Task to complete ▸
Reproduce the entries that follow verbatim, down to the final line.

Stored records ▸
=== Section Start ===

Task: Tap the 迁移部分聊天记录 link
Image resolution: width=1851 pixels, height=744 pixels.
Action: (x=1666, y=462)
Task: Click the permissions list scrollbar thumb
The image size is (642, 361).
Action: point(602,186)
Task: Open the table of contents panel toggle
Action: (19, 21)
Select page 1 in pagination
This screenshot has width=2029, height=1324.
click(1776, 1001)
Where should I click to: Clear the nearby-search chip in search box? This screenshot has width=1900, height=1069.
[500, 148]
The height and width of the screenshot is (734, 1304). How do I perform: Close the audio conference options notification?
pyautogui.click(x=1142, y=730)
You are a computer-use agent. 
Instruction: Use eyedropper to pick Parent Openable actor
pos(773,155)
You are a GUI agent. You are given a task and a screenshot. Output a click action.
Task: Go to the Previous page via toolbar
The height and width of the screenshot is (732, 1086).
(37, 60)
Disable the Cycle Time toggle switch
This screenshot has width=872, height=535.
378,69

=== Section End ===

Exercise response ▸
Task: Tap the 迁移部分聊天记录 link
Image resolution: width=1851 pixels, height=744 pixels.
Action: (x=1666, y=462)
Task: Click the permissions list scrollbar thumb
The image size is (642, 361).
Action: point(602,186)
Task: Open the table of contents panel toggle
Action: (19, 21)
Select page 1 in pagination
This screenshot has width=2029, height=1324.
click(1776, 1001)
Where should I click to: Clear the nearby-search chip in search box? This screenshot has width=1900, height=1069.
[500, 148]
The height and width of the screenshot is (734, 1304). How do I perform: Close the audio conference options notification?
pyautogui.click(x=1142, y=730)
You are a computer-use agent. 
Instruction: Use eyedropper to pick Parent Openable actor
pos(773,155)
You are a GUI agent. You are given a task and a screenshot. Output a click action.
Task: Go to the Previous page via toolbar
The height and width of the screenshot is (732, 1086).
(37, 60)
Disable the Cycle Time toggle switch
This screenshot has width=872, height=535.
378,69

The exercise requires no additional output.